Mas aunque lo de «pardillo» fuese perdonado, había que aclarar lo de «dejar zapatero», cosa que a un noble, por ejemplo, causaba una honda desazón. Tanto, que en cuanto lo oía, corría a las cuadras, montaba en su caballo y acudía lanza en ristre al palenque de los torneos a desafiar al miserable que trataba relegarlo a la vil tarea de confeccionador de calzado. No pocos pagaron con la vida su imprudencia.
Corrían tiempos violentos, no se conocían las ingeniosas y divertidas máximas, sentencias, apostillas, y aforismos que el Mus ha producido a lo largo de los siglos. Se echaba de menos un juego plácido en el que se pudiera llamar «pardillo» o «zapatero» al adversario sin que corriera la sangre y que esos apodos sólo fueran bromas amistosas.
Por esa razón Don Alonso de Tudela y don Tomás del Pinarillo decidieran inventar este juego, llamándose cosas amistosamente y riéndose mientras merendaban. Porque el fin primordial del Mus era para los inventores y sus coetáneos el de reírse entre ellos.
El hecho de que se jugara casi exclusivamente en las tabernas no simboliza que fuera un juego de borrachos, como asegura una célebre canción que dice «los borrachos en el cementerio juegan al Mus».
Es frecuente que los jugadores obvien la bebida porque la propia dinámica del juego no lo permite ni el resto de los jugadores sobrios lo aguanta, sobre todo el compañero, ya que es la forma más segura de perder.

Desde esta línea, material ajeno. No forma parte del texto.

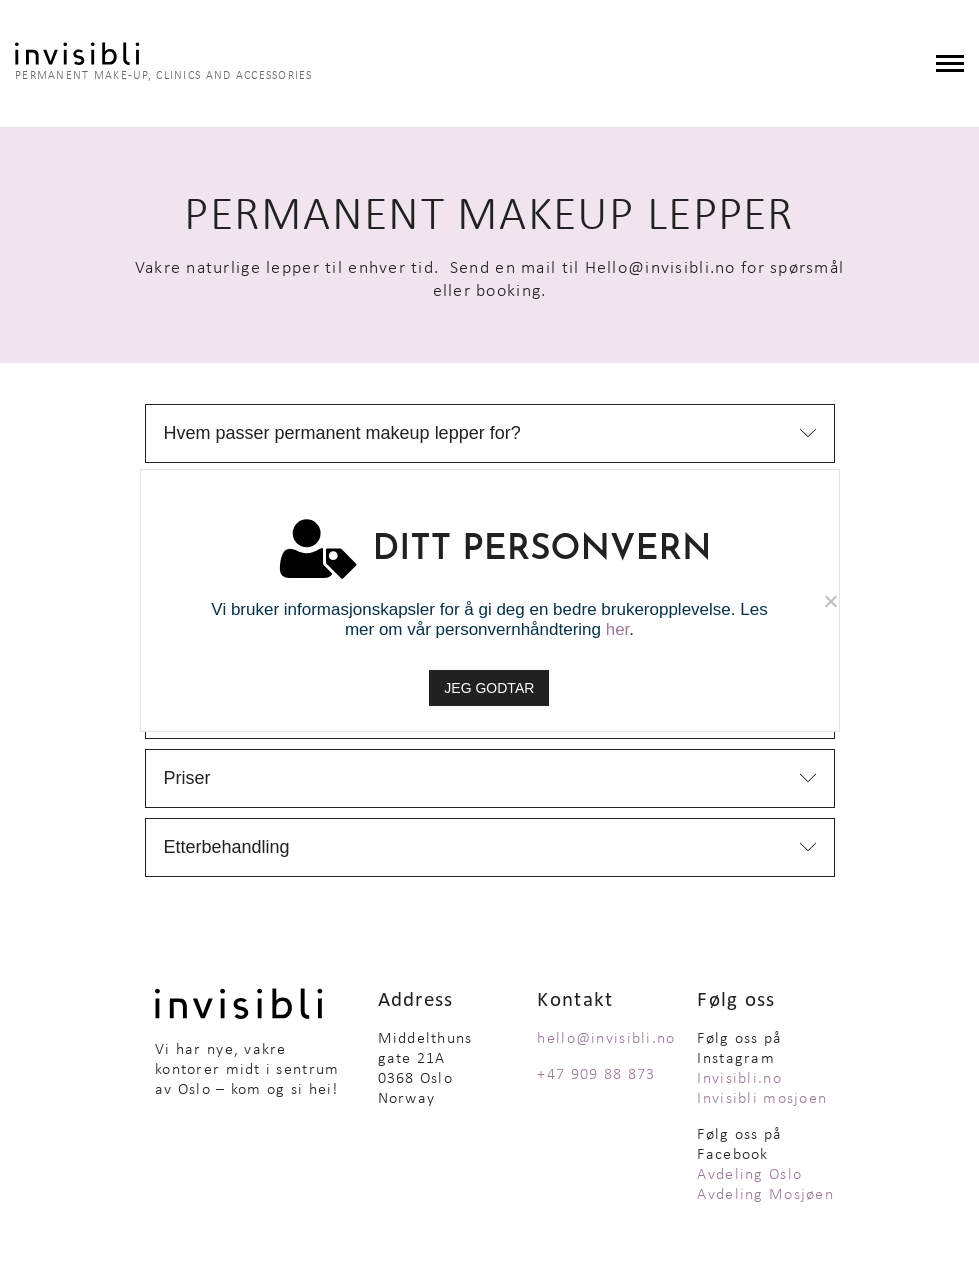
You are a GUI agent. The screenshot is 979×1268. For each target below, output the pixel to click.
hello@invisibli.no (606, 1042)
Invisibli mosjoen (762, 1102)
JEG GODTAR (490, 688)
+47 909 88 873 (596, 1078)
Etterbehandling (227, 850)
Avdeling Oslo (749, 1178)
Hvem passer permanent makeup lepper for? (342, 436)
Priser (187, 781)
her (618, 629)
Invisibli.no (739, 1082)
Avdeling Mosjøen (765, 1198)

Y es el propio sujeto quien nota que con la mente nublada no se puede jugar pues el Mus requiere un gran nivel de lucidez y agilidad mental.
En fin, que el Mus tiene su propio mecanismo de sistematización debido, sobre todo, a que se juega con compañeros. Porque, claro, si uno pierde hasta su ropa interior por estar algo bebido, es su problema. Pero si se hace perder al compañero la cosa cambia radicalmente.
Sin querer afirmar que el verdadero origen del Mus hay que buscarlo en las tabernas, sí podemos asegurar que tuvo en ellas su principal refugio.